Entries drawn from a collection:
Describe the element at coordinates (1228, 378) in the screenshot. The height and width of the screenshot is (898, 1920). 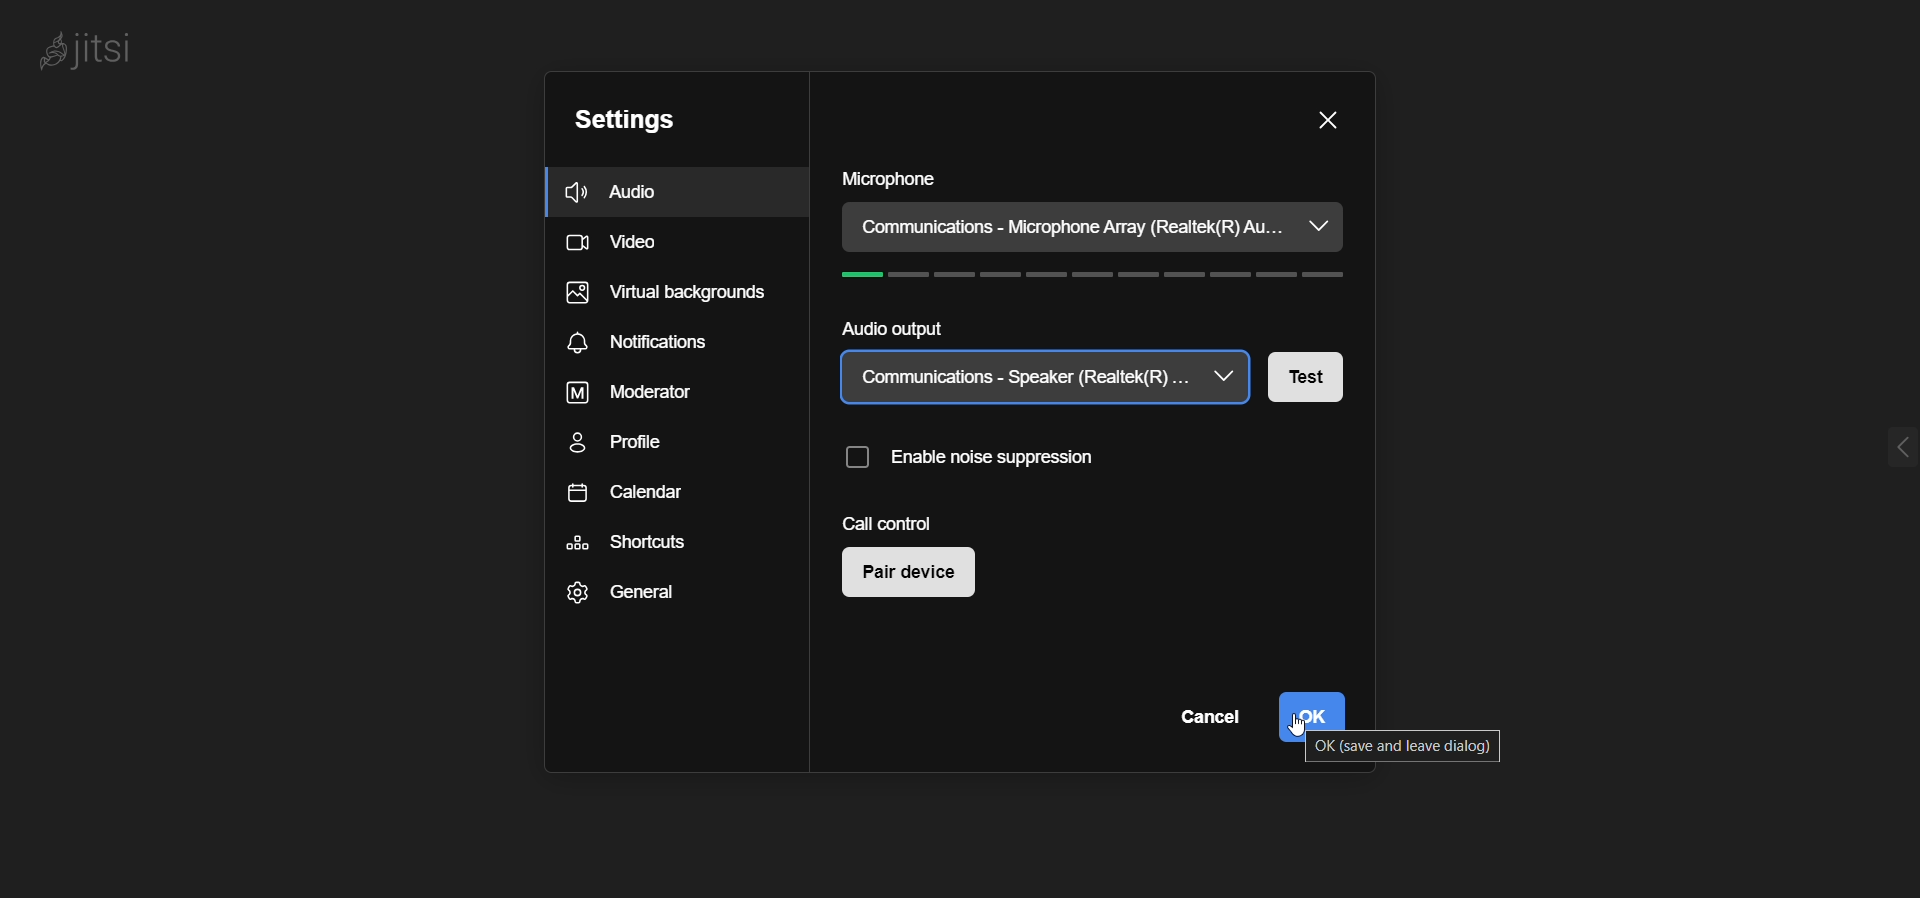
I see `speaker dropdown` at that location.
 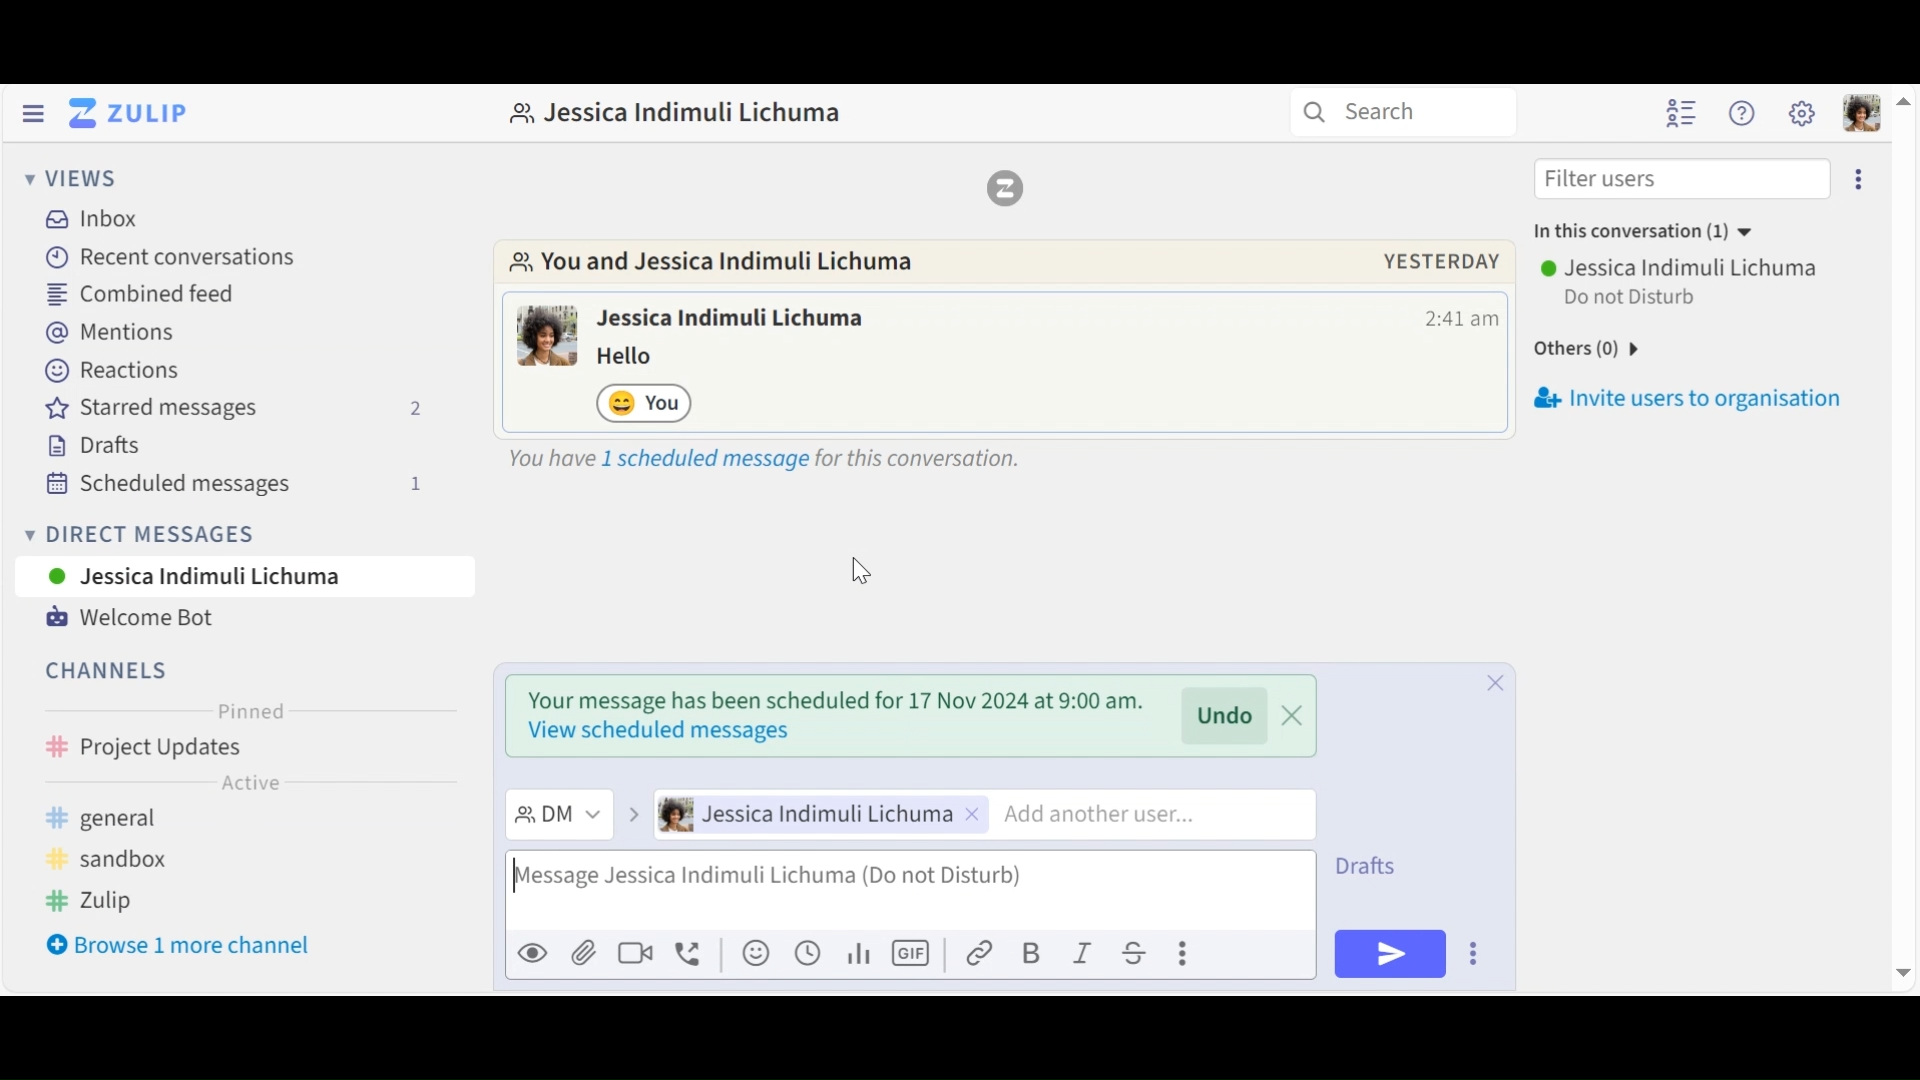 I want to click on Filter users, so click(x=1681, y=178).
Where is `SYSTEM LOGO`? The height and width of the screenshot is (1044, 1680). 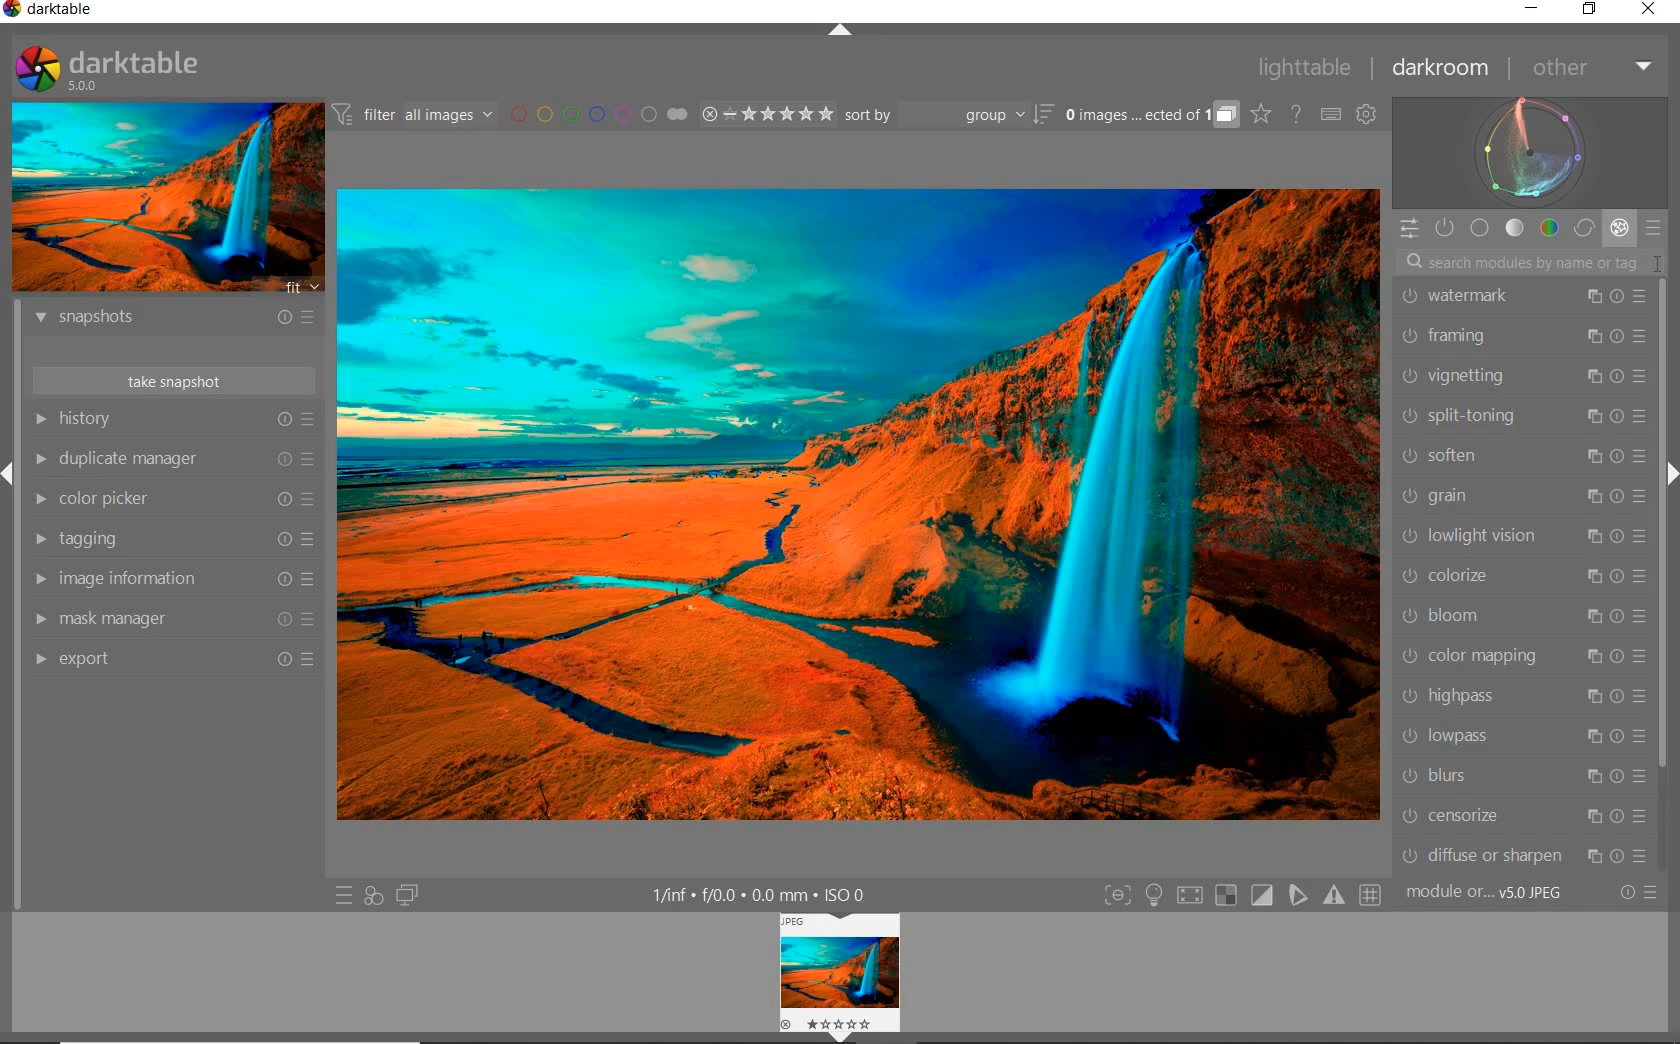 SYSTEM LOGO is located at coordinates (108, 69).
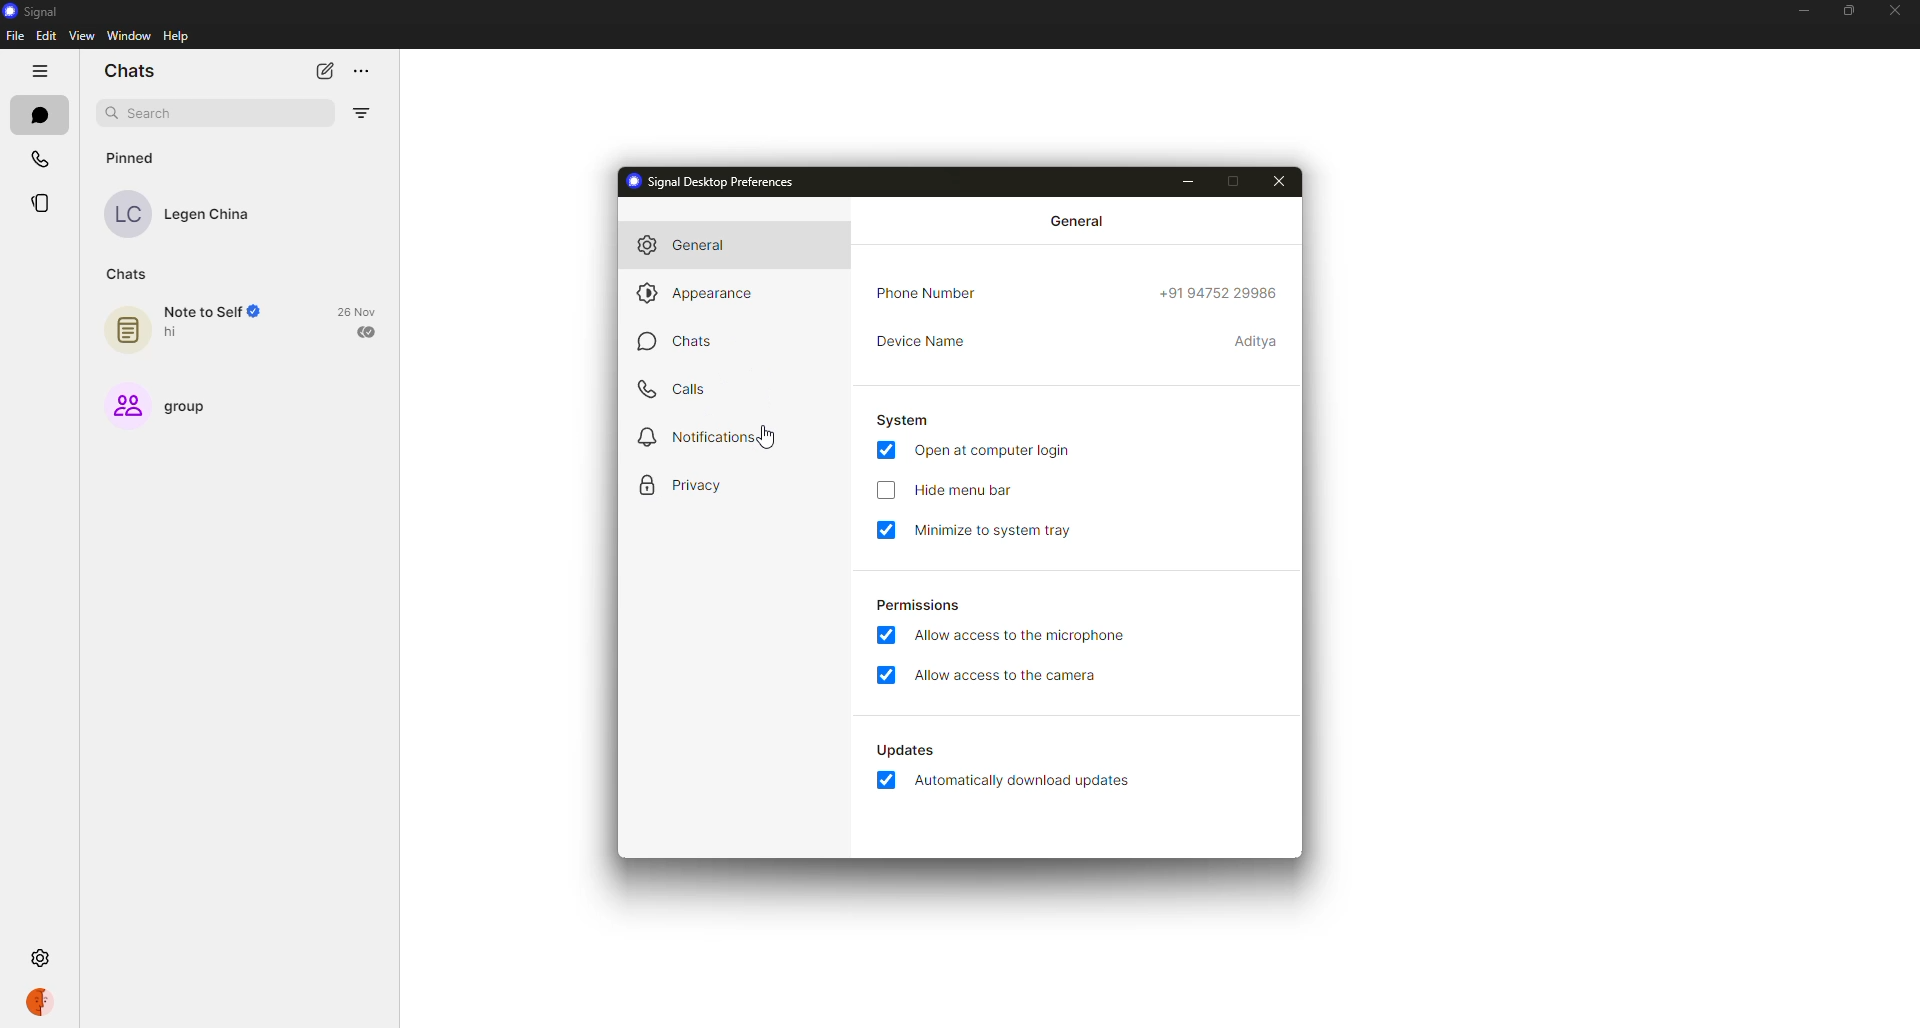 This screenshot has height=1028, width=1920. Describe the element at coordinates (937, 293) in the screenshot. I see `phone number` at that location.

### STATED TASK
Render everything from the start of the records above down to the line containing "I want to click" as a Markdown table with the columns Row and Line. Skip blank lines and leave the pictures out.

### CORRECT OUTPUT
| Row | Line |
|---|---|
| 1 | Describe the element at coordinates (1228, 378) in the screenshot. The height and width of the screenshot is (898, 1920).  |
| 2 | I see `speaker dropdown` at that location. |
| 3 |   I want to click on Filter users, so click(x=1681, y=178). |